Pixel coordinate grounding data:
....
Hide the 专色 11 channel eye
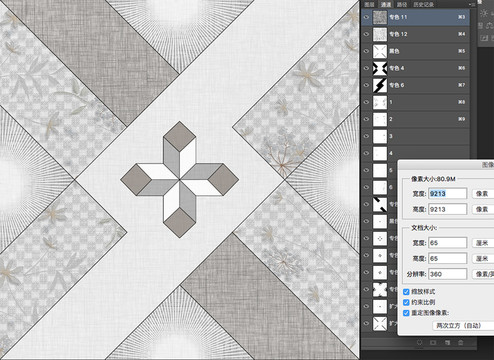[x=367, y=17]
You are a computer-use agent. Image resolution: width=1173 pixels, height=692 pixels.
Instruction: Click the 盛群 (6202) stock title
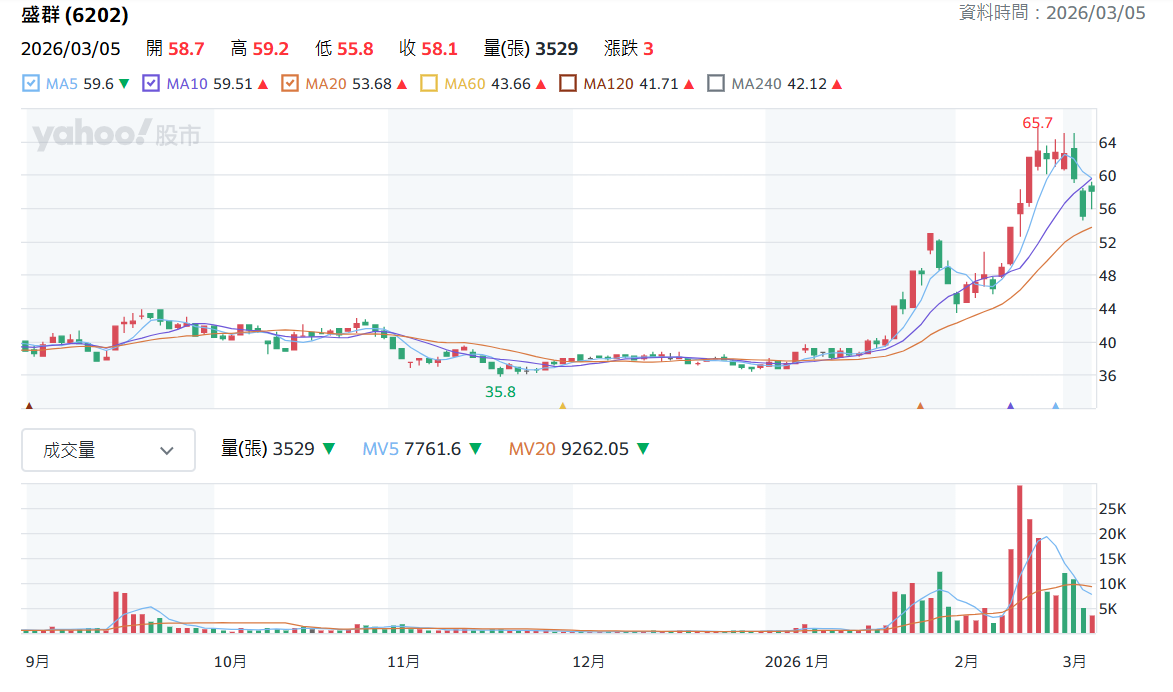coord(75,14)
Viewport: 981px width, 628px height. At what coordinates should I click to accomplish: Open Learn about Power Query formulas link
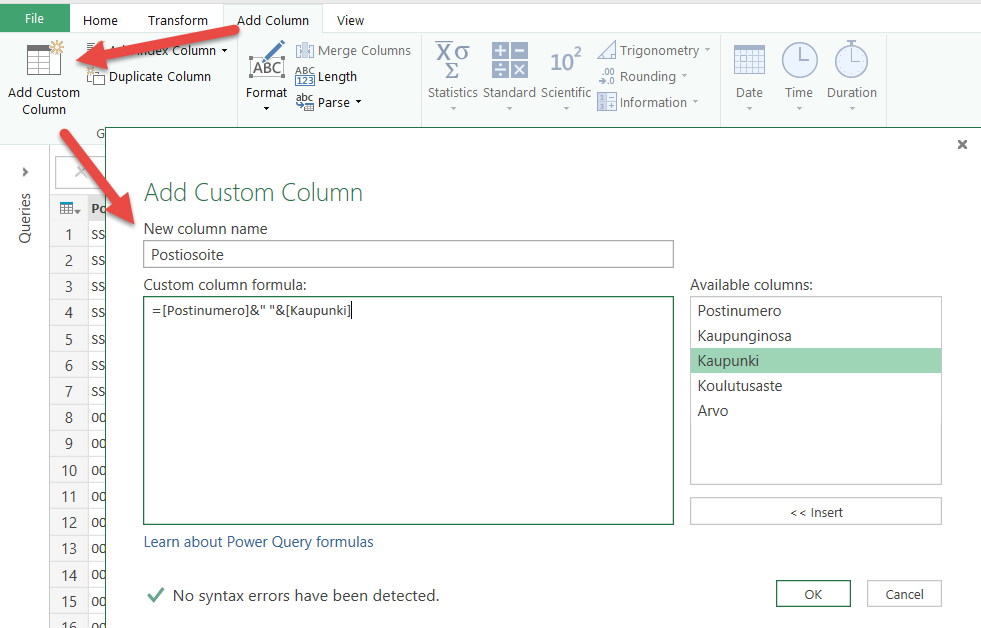pyautogui.click(x=258, y=542)
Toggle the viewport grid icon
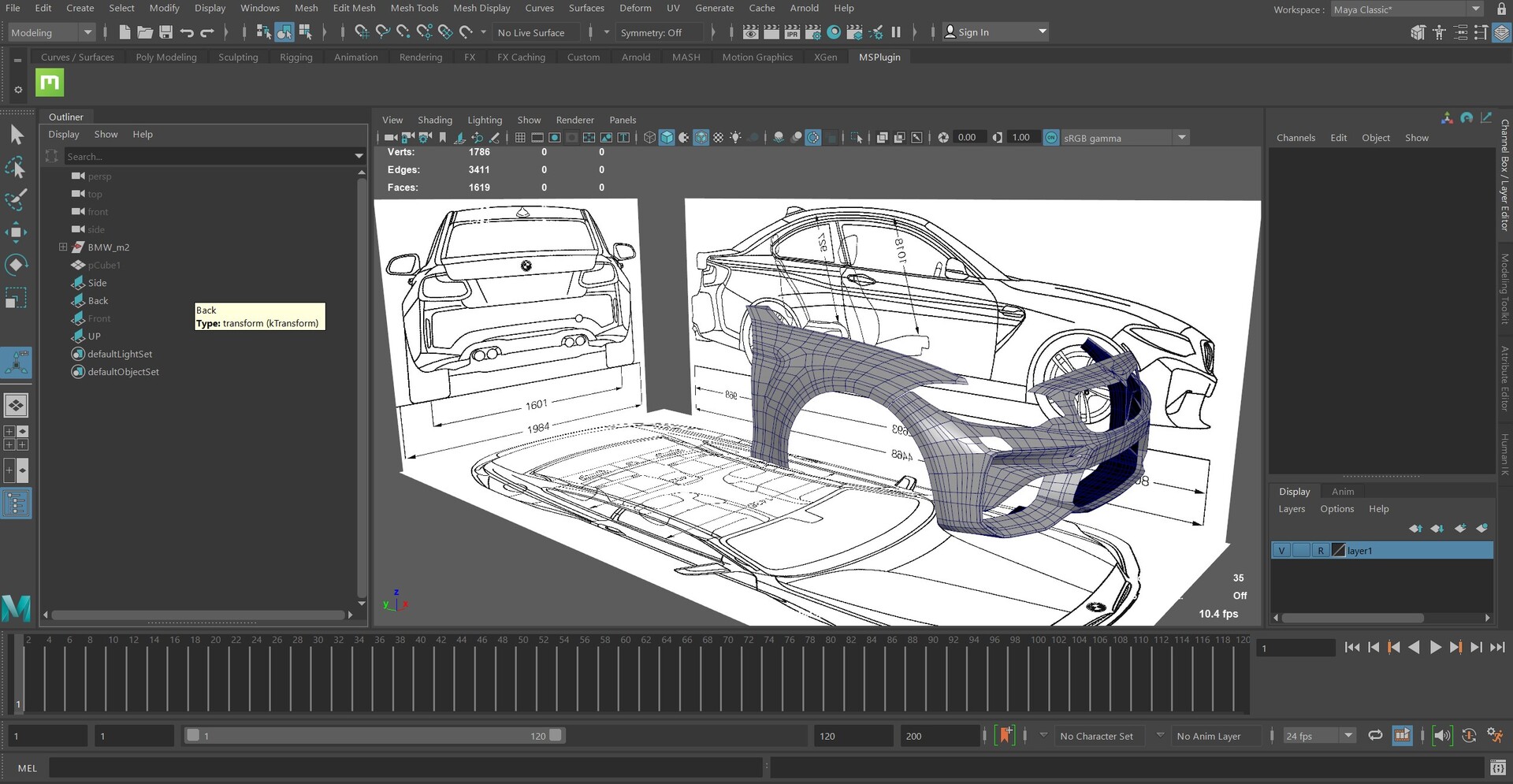This screenshot has width=1513, height=784. (520, 138)
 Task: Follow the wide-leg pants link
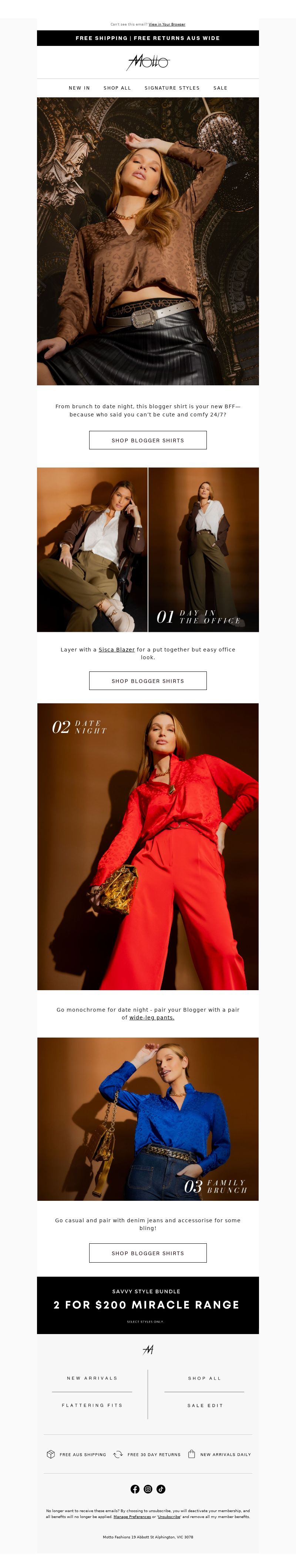[152, 1017]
....
* ACTION ITEM: For every entry above, write it out exactly and remove any image.

* RESPONSE BELOW:
Hide the 专色 11 channel eye
[x=367, y=17]
You are a computer-use agent. Image resolution: width=1173 pixels, height=692 pixels.
Instruction: Click the 盛群 (6202) stock title
coord(75,14)
Viewport: 981px width, 628px height. At what coordinates should I click to accomplish: Open Learn about Power Query formulas link
pyautogui.click(x=258, y=542)
Toggle the viewport grid icon
This screenshot has width=1513, height=784. (520, 138)
 Task: Follow the wide-leg pants link
[152, 1017]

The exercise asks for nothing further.